• [EXTRACT]:
****

What Remains the Same in CogAT Form 7

  • The testing time is still the same. This means that the tests are still able to fit within typical school schedules.
  • There are still three different batteries of tests: verbal, quantitative, and nonverbal. These are the areas in reasoning abilities which are closely related to academic success. Teachers and educators can still administer one or all batteries depending on their requirements and the requirements of the students.
  • Different formats are still used for the batteries of tests. This ensures that the score reflects the student’s reasoning ability and not just their preference for or affinity with a specific type of test format. This use of different formats makes the scores fair and more valid.
  • Educators still get to use an ability profile for the students.

New CogAT Test Format for K to 2nd Grade

The Form 7 version of the CogAT for the primary levels from kindergarten to 2nd grade is markedly different than the Form 6 version. The most notable differences are the following:

  • For the Form 6 version, the instructions are given out by the teachers in oral English. For the Form 7 version, this is now in either oral English or in Spanish.

This change was made to acknowledge the changing language landscape in the US. For most of the country’s history, an overwhelming majority of the students spoke English as their native language. It made sense to have the teacher read the question aloud while they chose the picture which answered the question.

Now, however, there are a growing number of students who are not native English speakers. Approximately 21% of school-aged children speak a language other than English at home. And approximately 5% students speak a language other than English, and find it difficult to speak English.

  • On the Form 6 version of the CogAT, four of the six types of tests (oral vocabulary and verbal reasoning in the verbal battery, and relational concepts and quantitative concepts in the quantitative battery) were in English. It was only in the figure classification and matrices in the nonverbal battery which used nonverbal questions in the form of pictures.

On the Form 7 version of the test for the primary levels, every type of test format were in nonverbal forms. The sole exception is the sentence completion part of the verbal battery, which used English or Spanish. And that’s an optional part of the test.

Because English is not easily understood by many students in the country, the switch to nonverbal means of representing problems (pictures and figures) became a much more effective means of accurately measuring the true reasoning ability levels of US students. Squares and pictures of flowers are easily understood, whether or not a student speaks English.

  • The format for the primary levels now more closely resembles that of the tests for the older students. For the verbal battery, there are picture analogies, picture classification, and sentence completion. For the quantitative battery, there are number analogies, number series, and number puzzles. For the nonverbal battery, there are figure matrices, figure classification, and paper folding.

This change was instituted because the different formats for the older students sometimes produced markedly different scores from the scores they received when they were in the primary levels. With the increased similarity in formats, there is now greater consistency of results even when students take the CogAT at different points in time. Now if there is a change, it can no longer be attributed to the difference in the format. Some other factors may be involved.

****

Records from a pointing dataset
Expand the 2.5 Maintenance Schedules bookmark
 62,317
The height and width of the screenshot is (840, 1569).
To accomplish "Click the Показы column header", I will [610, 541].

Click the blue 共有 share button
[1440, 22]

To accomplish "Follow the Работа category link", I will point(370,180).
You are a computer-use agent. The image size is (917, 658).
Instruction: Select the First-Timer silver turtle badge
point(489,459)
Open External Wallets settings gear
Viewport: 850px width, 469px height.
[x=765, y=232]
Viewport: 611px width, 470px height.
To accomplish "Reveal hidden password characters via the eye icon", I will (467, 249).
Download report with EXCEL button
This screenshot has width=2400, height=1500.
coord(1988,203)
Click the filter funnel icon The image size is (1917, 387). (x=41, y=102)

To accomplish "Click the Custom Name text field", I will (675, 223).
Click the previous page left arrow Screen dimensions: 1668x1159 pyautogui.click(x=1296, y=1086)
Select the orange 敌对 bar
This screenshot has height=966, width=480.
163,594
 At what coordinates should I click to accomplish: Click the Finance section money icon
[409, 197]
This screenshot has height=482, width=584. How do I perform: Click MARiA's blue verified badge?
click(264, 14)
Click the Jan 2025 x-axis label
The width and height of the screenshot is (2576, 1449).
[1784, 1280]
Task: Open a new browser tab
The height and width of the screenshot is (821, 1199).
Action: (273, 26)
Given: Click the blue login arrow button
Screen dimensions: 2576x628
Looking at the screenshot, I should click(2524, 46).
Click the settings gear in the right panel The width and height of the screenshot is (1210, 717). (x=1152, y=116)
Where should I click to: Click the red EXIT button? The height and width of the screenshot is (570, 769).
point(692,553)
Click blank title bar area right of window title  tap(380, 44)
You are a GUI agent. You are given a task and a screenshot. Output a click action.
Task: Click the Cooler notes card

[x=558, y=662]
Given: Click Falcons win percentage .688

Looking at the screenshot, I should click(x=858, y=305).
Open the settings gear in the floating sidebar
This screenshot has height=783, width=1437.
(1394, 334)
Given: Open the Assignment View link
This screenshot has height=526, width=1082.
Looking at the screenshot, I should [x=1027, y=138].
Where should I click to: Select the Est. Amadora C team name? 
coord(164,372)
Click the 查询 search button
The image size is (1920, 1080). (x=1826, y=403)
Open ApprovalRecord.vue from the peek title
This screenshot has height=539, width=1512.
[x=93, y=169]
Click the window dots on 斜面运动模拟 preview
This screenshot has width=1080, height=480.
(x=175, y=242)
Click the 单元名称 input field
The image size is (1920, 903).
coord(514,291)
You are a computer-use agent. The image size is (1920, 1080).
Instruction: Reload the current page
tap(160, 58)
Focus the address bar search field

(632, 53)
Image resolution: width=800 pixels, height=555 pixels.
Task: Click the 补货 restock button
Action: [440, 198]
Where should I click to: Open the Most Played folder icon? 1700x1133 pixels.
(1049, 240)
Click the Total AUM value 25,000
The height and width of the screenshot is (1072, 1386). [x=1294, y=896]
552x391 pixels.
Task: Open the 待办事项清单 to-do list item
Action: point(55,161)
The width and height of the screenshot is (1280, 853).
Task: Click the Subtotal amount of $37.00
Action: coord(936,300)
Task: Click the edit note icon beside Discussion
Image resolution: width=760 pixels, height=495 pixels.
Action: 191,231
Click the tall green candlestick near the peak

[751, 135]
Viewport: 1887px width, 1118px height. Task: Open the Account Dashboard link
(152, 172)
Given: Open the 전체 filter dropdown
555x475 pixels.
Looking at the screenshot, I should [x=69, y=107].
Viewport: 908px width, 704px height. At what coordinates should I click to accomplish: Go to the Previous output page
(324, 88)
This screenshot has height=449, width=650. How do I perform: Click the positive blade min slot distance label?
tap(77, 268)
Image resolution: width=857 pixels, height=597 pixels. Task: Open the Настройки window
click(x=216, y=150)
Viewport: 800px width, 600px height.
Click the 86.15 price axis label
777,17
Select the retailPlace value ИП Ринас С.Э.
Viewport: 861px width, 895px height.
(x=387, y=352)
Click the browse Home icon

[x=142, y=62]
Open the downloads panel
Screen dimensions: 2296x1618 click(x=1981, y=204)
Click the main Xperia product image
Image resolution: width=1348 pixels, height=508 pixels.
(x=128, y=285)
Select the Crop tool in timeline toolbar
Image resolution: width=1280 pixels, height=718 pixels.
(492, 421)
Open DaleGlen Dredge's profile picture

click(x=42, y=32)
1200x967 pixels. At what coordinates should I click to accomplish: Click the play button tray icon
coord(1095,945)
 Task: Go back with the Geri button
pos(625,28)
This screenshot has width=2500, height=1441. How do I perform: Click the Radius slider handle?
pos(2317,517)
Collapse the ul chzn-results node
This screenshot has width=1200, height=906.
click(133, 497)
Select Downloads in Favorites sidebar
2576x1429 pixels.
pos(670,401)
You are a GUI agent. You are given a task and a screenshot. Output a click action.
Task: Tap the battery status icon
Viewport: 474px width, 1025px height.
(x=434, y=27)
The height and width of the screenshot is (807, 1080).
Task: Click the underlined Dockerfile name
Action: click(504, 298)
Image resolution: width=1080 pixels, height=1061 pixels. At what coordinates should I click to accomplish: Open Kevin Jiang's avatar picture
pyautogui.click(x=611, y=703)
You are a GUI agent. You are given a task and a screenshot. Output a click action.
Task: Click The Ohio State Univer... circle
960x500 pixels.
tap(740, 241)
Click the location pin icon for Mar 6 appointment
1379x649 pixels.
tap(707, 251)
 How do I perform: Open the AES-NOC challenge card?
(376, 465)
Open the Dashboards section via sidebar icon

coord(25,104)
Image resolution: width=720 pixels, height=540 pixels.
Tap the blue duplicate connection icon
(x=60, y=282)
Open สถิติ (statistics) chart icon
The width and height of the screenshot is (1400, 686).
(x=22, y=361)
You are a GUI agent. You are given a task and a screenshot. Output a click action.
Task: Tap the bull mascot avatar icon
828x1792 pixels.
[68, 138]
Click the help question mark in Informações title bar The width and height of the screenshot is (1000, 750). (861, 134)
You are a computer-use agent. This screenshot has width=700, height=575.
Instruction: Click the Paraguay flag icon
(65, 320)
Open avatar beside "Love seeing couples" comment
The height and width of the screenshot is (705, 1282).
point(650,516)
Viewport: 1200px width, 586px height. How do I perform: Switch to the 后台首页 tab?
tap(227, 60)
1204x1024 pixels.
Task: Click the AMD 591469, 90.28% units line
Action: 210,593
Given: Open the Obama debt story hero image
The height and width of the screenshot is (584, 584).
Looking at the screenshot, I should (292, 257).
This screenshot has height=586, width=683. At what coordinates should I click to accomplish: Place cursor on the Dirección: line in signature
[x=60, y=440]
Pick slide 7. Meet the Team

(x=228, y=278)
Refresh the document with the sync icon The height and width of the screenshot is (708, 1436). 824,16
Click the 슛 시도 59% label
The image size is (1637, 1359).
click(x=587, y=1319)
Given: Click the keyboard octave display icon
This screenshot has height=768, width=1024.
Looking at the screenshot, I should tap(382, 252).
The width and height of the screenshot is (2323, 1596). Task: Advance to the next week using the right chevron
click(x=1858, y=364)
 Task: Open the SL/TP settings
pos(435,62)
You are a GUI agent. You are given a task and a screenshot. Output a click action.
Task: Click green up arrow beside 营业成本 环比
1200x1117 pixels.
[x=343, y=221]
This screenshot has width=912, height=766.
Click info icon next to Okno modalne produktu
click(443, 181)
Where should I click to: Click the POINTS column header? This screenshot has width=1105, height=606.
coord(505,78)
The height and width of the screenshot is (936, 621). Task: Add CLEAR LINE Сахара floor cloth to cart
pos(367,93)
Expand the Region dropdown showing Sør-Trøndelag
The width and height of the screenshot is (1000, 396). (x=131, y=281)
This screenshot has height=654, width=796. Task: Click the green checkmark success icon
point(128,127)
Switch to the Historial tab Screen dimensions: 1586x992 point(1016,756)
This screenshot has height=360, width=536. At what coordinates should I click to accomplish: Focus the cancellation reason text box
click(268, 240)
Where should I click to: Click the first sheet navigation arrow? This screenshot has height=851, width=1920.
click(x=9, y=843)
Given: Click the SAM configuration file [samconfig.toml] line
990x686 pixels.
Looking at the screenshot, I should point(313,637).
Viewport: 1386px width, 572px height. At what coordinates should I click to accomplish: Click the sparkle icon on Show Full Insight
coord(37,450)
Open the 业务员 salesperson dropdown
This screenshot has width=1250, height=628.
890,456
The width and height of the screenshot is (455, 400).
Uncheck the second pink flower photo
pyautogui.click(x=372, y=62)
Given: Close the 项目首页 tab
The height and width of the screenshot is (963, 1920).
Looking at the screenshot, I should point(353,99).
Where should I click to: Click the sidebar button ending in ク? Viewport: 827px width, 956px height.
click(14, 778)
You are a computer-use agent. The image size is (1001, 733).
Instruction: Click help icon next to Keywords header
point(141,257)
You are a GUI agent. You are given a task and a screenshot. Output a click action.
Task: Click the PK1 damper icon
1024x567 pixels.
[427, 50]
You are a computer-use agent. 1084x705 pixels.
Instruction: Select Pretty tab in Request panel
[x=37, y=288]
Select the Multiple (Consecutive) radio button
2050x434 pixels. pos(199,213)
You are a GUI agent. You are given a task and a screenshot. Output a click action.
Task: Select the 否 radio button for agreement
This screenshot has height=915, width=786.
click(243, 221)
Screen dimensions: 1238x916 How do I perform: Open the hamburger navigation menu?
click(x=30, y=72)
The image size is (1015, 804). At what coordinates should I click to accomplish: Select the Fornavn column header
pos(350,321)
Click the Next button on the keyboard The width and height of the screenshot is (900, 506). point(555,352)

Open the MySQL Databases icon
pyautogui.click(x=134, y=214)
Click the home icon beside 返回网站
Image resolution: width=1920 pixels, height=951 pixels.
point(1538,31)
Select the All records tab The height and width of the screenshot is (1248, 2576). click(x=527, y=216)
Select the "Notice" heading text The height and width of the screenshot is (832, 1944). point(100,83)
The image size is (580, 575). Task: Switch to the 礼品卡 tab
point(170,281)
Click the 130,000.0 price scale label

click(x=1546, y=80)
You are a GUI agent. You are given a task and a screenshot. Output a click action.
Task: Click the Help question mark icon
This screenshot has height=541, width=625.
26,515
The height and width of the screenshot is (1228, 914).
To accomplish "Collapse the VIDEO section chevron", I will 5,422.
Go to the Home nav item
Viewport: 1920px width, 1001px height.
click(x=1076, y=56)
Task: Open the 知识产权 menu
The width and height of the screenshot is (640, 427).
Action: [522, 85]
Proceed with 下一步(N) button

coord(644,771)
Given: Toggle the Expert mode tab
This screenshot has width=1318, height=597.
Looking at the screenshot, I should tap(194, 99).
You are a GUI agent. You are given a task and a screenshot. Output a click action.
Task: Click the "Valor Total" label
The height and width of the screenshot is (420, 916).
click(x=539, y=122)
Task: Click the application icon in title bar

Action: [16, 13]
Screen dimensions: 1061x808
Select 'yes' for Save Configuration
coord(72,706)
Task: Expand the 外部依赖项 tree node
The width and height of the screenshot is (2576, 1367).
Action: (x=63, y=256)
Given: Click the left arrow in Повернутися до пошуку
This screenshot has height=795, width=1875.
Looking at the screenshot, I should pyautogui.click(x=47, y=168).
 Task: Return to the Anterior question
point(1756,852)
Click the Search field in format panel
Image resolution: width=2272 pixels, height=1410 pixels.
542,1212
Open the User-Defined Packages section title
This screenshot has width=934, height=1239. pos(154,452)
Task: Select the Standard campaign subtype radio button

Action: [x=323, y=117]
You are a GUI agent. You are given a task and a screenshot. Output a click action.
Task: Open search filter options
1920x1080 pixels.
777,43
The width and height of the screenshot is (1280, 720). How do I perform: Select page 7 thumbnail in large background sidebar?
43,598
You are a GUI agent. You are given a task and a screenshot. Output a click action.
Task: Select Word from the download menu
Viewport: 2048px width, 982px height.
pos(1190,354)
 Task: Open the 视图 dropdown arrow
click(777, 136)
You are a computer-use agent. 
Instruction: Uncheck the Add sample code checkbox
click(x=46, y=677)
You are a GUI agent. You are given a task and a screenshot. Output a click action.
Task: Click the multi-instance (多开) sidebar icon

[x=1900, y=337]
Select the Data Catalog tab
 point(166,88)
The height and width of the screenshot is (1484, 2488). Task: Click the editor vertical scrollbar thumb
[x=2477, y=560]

****

• [PARTS OF THE EXERCISE]:
1. Rewrite the records, everything from the line containing "Task: Return to the Anterior question" down to the end of the records, with "GUI agent" replaced by "interface agent" and nothing else altered.
2. Carry on the text about the CogAT Form 7 changes, picking up right after its final sentence.
The records have no connection to the text about CogAT Form 7.

• [PER-TASK ANSWERS]:
1.
 Task: Return to the Anterior question
point(1756,852)
Click the Search field in format panel
Image resolution: width=2272 pixels, height=1410 pixels.
542,1212
Open the User-Defined Packages section title
This screenshot has width=934, height=1239. pos(154,452)
Task: Select the Standard campaign subtype radio button

Action: [x=323, y=117]
You are a interface agent. You are given a task and a screenshot. Output a click action.
Task: Open search filter options
1920x1080 pixels.
777,43
The width and height of the screenshot is (1280, 720). How do I perform: Select page 7 thumbnail in large background sidebar?
43,598
You are a interface agent. You are given a task and a screenshot. Output a click action.
Task: Select Word from the download menu
Viewport: 2048px width, 982px height.
pos(1190,354)
 Task: Open the 视图 dropdown arrow
click(777, 136)
You are a computer-use agent. 
Instruction: Uncheck the Add sample code checkbox
click(x=46, y=677)
You are a interface agent. You are given a task and a screenshot. Output a click action.
Task: Click the multi-instance (多开) sidebar icon

[x=1900, y=337]
Select the Data Catalog tab
 point(166,88)
The height and width of the screenshot is (1484, 2488). Task: Click the editor vertical scrollbar thumb
[x=2477, y=560]

2.
CogAT Form 7 Sample Questions for 2nd Grade

If you have a 2nd grader in your family who’s about to take the CogAT 7 version, here are the kinds of questions you can expect for the various sub-tests:

Verbal

  • Verbal, picture / verbal analogies. For example, the student will be shown a pair of pictures, for example, a foot and a shoe. The third picture might be a hand, and the fourth picture is chosen from three possible answer choices: a hand mirror, a hammer, and a glove.

Since the shoe is worn on the foot, then the right answer is the glove because the glove is worn on the hand. The hand mirror and the hammer can be grasped by the hand, but not worn.

  • Verbal, sentence completion. The student is asked to indicate which one of the animals represented by the pictures in the answer choices swims in the ocean. There’s a picture of a monkey, a cat, and a shark. And although it is theoretically possible that a monkey and a cat can swim in the ocean, these are not the best answers. The best answer is the shark, which actually lives and swims in the ocean.

In general, the most suitable answer is the right answer for these kinds of tests. One rule you can teach your child when taking these tests is that the obvious right answer is the best answer. If you need to explain why your answer can be right (“The cat fell from the ship and it swam!”) then it’s not the best answer.

This part of the test for primary levels (K to 2nd grade) is optional, but it is included because verbal abilities are extremely crucial for academic success. The CogAT Sentence Completion Test for the Verbal portion can be given in English or Spanish. It follows the traditional method of having the teacher read aloud the question while the student chooses the picture that answers the question.

  • Verbal, Picture / verbal classification. Here the student must figure out how three items represented by pictures are similar to each other.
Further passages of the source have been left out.